大概是因為水屬性極陰之體的緣故,腰肢一擺,可以像海草那樣隨波飄搖。
「呵。」謝無妄連慣用的假笑都沒掛上。
「嘖嘖,她居然變成了西陰神女!出師未捷身先死,竟是敗於馬尿酒。」寧蘑菇得意忘形,「我立了好大一功勞!」
謝無妄眉梢不動,語氣溫柔,像是看著獵物落入陷阱而不動聲色:「我最是賞罰分明。阿青有功,當賞——想要什麼?」
她的腦海裡立刻晃過了不少好東西。
什麼煉神玉,萬年靈髓,瓊玉靈芝……
一開口,卻是:「香酥小銀魚。」
她和謝無妄同時怔了一下。
回過神時,她恨不得錘扁自己的蘑菇腦袋。
上次吃著烤土豆的時候,她便想起當初他給她做的香酥小銀魚。
無論她怎麼學,總也做不出他那個味道,也沒有那股從內到外的酥脆。
老話說得好,笑一笑,十年少。
大約她剛才笑得太狠了,把腦子給笑回到嬰兒期。
獎勵怎麼能要這個呢?
想要反悔時,謝無妄已淡笑起身,向著小廚房走去,只留給她一個孤傲的背影。
謝無妄他,瘦得很明顯。
憂鬱的蘑菇從乾坤袋中取出妖丹,吞噬幾枚孢子來壓壓驚。
午後的風很懶,太陽很暖。
菌絲在衝鋒陷陣,根本聽不到小廚房中的響動,也聞不到那股勾人的脆香。
解決了兩隻孢子之後,寧蘑菇吃上了久違的香酥小銀魚。
她想破腦袋也想不明白,謝無妄究竟是怎麼把小銀魚炸成脆紙片一樣的口感。
都炸成了這樣,鮮香味道卻絲毫也不曾流失。
為什麼她就是學不會?
他看著她的神色,便知道她在想什麼,曲起長指,叩了下桌面。
「專心吃,」他道,「別想了,學不會的。

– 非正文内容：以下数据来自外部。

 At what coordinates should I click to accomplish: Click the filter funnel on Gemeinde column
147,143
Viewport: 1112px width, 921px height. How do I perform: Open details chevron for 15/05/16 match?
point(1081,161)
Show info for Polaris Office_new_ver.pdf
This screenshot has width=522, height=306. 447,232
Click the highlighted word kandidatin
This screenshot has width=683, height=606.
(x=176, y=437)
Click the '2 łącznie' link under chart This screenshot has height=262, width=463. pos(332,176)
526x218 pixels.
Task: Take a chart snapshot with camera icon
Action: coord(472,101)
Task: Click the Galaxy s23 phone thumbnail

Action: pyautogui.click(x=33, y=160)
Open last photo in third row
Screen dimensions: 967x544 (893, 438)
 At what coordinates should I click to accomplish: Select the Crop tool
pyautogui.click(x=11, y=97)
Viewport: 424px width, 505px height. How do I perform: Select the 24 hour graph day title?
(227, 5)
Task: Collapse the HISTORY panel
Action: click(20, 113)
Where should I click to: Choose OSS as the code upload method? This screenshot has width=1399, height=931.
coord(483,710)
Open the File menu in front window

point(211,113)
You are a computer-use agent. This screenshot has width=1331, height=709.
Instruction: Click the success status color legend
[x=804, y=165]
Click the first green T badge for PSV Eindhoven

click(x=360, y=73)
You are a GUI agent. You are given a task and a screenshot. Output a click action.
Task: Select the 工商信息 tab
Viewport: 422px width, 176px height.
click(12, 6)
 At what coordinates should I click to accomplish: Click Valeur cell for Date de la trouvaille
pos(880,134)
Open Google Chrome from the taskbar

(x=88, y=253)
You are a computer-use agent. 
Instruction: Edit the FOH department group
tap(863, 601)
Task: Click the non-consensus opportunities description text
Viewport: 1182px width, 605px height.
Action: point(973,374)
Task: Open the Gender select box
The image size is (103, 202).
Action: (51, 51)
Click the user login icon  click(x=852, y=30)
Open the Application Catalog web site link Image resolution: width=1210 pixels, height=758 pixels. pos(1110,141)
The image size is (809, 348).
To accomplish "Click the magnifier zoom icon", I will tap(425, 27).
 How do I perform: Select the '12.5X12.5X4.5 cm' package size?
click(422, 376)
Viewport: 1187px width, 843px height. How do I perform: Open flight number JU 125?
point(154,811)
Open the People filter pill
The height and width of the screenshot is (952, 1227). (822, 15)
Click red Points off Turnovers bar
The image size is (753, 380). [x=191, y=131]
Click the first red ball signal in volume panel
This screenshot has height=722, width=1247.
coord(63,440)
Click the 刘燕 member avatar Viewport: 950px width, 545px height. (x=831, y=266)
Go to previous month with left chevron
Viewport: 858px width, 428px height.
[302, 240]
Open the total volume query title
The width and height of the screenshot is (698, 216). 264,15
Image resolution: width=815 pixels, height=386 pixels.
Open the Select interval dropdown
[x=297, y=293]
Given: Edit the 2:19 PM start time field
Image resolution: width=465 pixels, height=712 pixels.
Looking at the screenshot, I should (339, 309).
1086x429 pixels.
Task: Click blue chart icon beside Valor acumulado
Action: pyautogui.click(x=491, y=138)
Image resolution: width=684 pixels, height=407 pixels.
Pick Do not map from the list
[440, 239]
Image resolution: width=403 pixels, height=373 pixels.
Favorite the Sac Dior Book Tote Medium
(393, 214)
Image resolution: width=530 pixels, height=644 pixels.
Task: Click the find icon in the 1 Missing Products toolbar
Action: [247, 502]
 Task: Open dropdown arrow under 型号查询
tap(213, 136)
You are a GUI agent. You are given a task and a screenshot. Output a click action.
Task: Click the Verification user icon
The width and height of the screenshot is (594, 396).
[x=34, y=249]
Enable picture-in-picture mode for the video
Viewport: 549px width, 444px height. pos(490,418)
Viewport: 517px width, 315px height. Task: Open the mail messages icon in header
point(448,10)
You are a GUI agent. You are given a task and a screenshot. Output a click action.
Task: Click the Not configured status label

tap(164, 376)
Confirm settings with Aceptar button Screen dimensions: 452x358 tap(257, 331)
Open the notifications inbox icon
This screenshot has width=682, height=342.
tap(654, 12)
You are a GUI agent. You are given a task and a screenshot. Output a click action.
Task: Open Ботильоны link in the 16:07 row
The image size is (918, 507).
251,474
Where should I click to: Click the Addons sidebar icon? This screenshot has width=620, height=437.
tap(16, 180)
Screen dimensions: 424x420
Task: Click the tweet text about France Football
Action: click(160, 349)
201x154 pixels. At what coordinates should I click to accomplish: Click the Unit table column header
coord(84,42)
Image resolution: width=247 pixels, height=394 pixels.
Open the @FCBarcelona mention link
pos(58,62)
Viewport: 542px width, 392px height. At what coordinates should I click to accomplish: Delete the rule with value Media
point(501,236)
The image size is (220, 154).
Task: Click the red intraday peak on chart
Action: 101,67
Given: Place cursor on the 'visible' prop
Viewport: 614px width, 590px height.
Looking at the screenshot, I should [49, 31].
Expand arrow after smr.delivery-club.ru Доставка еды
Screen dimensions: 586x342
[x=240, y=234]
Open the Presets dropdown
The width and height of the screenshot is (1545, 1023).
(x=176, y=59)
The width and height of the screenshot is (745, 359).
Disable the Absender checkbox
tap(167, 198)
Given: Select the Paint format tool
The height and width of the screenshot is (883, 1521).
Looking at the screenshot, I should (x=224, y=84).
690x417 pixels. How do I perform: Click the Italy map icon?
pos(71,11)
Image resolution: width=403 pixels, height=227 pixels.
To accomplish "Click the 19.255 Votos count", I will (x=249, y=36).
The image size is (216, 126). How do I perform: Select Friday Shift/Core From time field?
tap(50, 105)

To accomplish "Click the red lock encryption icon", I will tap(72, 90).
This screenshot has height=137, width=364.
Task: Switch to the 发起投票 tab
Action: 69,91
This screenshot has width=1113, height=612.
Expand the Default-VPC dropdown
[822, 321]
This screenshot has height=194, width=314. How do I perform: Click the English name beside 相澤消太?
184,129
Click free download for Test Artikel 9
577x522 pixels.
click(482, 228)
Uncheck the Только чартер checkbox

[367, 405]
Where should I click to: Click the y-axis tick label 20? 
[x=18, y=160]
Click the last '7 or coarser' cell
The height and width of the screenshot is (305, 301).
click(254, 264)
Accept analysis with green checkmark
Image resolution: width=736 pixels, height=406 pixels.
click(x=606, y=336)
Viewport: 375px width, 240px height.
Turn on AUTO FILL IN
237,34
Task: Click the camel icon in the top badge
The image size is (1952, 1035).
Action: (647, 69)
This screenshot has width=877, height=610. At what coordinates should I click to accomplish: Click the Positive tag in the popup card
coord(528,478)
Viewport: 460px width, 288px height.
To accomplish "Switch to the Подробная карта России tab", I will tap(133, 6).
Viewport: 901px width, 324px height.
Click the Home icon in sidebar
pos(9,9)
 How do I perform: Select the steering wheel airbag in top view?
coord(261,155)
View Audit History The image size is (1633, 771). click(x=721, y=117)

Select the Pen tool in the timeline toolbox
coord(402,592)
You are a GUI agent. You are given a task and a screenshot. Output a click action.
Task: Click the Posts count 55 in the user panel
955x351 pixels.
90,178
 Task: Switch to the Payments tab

這輩子不可能。」
寧青青:「……」
他若無其事地續了一句:「想吃,我給你做。」
她抿了抿唇。
低下頭去,默默吃完了玉碟中的香脆小魚。
「你打算怎麼對付雲水淼?」她抬頭,正色問道。
謝無妄依舊是一副無所謂的樣子:「不死在宮中便是了。」
她眨了眨眼睛:「你對西陰就一點兒都不好奇嗎?說不定裡面真的裝著什麼通天機緣,能夠讓你破碎虛空證得大道飛昇成仙。不如試試同雲水淼虛以委蛇?」
謝無妄定定盯了她好一會兒。
「阿青,」他緩聲開口,「你想不想試試那個酒?」
寧青青:「……」
他點了下桌面,目光落向她嬌小的身軀。
「獎賞已進你腹中,現在再告訴我一遍,為何賞你?」
寧青青:「……」
「因為那個酒,讓雲水淼暴露了身份麼,」他慢條斯理地收起廣袖,動作非常優雅,像在收起一張網,「那為何不是賞器靈、心魔?」
寧青青:「……」
常在河邊走,哪有不溼鞋。
寧蘑菇決定裝死。她慢吞吞地把視線轉向窗外,數桂樹的葉子。
謝無妄低低地笑了起來。
他道:「阿青,幹得漂亮。」
寧青青以為自己聽錯了,她轉頭看他,見他神色平靜而真誠。
蘑菇茫然偏頭。
……所以他其實是喜歡的嗎?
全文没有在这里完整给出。